Called into account?: Yes. The House went through a series of votes on appropriate punishment.

Final outcome: Though reprimanded by the full House on July 26, 1990, Frank was re-elected with a two-thirds majority mere months later. He continues to be a major player in the House.

vox populi, vox dei: "I should have known better."—Frank on his inappropriate behavior.


SENATOR CAROL MOSELEY-BRAUN
(D-Illinois)

The red flag: In 1995, the IRS twice asked the Justice Department to initiate a grand jury probe after it found evidence indicating possible conversion of campaign funds for personal use (reportedly $70,000 on designer clothes, $18,000 on jewelry) and violation of tax laws.

Called into account?: No. The Justice Department's tax division didn't impanel any grand juries and the Ethics Committee hasn't taken up the matter either.

Final outcome: Thus far, no repercussions. See how she does in November.

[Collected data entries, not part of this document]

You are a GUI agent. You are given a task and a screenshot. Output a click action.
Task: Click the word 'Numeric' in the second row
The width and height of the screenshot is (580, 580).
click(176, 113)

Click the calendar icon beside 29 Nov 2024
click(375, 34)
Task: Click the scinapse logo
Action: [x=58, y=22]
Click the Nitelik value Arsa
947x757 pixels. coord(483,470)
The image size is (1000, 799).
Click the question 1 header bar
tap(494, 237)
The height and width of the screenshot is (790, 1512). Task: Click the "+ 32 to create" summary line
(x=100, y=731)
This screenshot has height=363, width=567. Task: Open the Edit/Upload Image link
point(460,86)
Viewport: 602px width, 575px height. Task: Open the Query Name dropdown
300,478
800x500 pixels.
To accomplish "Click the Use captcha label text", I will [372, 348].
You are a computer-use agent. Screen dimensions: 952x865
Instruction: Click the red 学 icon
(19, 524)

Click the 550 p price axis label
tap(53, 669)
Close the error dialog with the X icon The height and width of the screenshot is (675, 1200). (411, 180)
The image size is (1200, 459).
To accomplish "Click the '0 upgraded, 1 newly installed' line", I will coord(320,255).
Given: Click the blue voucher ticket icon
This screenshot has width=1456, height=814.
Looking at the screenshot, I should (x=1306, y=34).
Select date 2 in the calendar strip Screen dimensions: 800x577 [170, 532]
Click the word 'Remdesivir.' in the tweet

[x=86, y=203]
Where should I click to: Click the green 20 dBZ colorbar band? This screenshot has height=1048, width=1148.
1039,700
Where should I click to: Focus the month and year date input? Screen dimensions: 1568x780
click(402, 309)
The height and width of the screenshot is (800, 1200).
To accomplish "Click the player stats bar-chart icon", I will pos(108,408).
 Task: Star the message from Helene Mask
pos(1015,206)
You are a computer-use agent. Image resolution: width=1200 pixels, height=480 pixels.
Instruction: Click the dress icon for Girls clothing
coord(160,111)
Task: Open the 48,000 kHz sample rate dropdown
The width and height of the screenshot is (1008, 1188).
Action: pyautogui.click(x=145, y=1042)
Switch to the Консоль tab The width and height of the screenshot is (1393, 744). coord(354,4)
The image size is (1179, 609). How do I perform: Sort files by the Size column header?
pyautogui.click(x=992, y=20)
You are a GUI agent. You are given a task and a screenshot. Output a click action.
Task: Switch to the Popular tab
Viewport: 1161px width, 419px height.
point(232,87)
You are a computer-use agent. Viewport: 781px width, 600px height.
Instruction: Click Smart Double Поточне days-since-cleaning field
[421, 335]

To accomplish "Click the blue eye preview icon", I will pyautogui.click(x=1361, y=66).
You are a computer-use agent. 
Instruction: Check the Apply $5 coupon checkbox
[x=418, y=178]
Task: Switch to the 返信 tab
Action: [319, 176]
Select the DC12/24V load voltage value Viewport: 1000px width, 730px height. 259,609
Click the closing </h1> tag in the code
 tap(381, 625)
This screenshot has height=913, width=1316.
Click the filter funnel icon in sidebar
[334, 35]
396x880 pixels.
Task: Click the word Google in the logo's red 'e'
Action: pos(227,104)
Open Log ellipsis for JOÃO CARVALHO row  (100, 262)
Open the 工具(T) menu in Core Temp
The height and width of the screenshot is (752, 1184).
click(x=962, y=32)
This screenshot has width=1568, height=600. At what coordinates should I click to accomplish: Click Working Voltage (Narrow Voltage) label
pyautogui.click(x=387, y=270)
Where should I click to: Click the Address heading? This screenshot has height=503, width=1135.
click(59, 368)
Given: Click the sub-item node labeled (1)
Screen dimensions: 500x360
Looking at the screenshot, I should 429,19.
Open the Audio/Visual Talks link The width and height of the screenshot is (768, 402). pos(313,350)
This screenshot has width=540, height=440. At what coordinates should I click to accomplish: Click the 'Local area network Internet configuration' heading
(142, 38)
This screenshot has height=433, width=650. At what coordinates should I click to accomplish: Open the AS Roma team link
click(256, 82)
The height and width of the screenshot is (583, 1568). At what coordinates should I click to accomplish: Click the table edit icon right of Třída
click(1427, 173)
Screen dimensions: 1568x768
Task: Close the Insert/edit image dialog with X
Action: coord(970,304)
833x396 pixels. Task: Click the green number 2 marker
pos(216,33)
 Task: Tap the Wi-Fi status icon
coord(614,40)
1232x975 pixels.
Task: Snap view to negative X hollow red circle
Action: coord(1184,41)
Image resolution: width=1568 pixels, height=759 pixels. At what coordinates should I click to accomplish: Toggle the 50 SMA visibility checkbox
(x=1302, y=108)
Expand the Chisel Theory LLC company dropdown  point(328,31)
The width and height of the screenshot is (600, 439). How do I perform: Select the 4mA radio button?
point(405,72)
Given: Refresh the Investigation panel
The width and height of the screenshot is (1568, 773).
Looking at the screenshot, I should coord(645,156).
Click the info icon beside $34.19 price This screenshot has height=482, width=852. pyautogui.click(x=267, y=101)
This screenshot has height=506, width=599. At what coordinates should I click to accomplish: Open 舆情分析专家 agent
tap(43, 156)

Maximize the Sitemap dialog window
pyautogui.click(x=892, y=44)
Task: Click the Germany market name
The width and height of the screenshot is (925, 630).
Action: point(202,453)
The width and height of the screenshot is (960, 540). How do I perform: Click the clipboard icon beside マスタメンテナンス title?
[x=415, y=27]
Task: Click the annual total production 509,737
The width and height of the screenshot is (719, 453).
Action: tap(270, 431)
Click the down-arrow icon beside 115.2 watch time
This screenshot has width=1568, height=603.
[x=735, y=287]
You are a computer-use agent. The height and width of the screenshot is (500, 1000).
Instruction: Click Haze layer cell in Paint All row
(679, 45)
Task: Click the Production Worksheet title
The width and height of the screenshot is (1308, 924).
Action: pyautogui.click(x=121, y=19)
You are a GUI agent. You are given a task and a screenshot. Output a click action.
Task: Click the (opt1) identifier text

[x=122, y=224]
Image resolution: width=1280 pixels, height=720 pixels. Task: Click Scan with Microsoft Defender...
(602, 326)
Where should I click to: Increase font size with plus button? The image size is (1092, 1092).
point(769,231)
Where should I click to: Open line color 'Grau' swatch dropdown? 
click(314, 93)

vox populi, vox dei: "I hope that folks will conclude that maybe from the very beginning that campaign funds were properly handled and that we were telling the truth." —Moseley-Braun at a July press conference, citing the Justice Department refusals as exoneration.


SENATOR DON NICKLES
(R-Oklahoma)

The red flag: Shot a promotional video in his Senate office for Triad, a shadowy right-wing Republican fundraising group that, using shell organizations, dumped millions of dollars into attack advertising in the final days of the 1996 campaign.

Called into account?: Not really. Nickles's Triad ties came up during the investigative hearings into campaign finance scandals conducted by Senator Fred Thompson.

Final outcome: Shortly after Nickles's connection with Triad was broached, the Thompson committee ended its investigations, sparing Nickles from further scrutiny.

vox populi, vox dei: "My personal hope is the investigation won't be extended unless there are significant things that have been uncovered." —Nickles arguing against an extension on the life of the Thompson committee, which was poised to probe Nickles's Triad connections.


REP. BUD SHUSTER
(R-Pennsylvania)

The red flags: A complex, tangled web of political, financial, legislative, and personal ties between Shuster and former staffer-turned-lobbyist Ann Eppard. Once Shuster's chief of staff, Eppard now vigorously (and lucratively) lobbies the congressman—especially in his capacity as chairman of the pork-filled transportation committee—while also serving as his chief fundraiser, a dual role that has raised eyebrows.

Called into account?: Kinda sorta. Though CAP was successful in getting a complaint filed (for Shuster's free lodging in Eppard's home), the House Ethics Committee has refused to let the organization ammend its complaint to include Shuster's apparent pattern of blending official business and fundraising. The committee has also refused a request by CAP to appoint an outside counsel to thoroughly investigate Shuster. Additionally, Eppard was indicted by a federal grand jury in April for allegedly accepting $230,000 in illegal payments to influence a huge highway project in Boston known as the Big Dig.

Final outcome: Still up in the air.

vox populi, vox dei: "I prefer to believe that they are simply misinformed."—Shuster, responding to charges from other Republicans that he derives his power by trading highway projects for votes.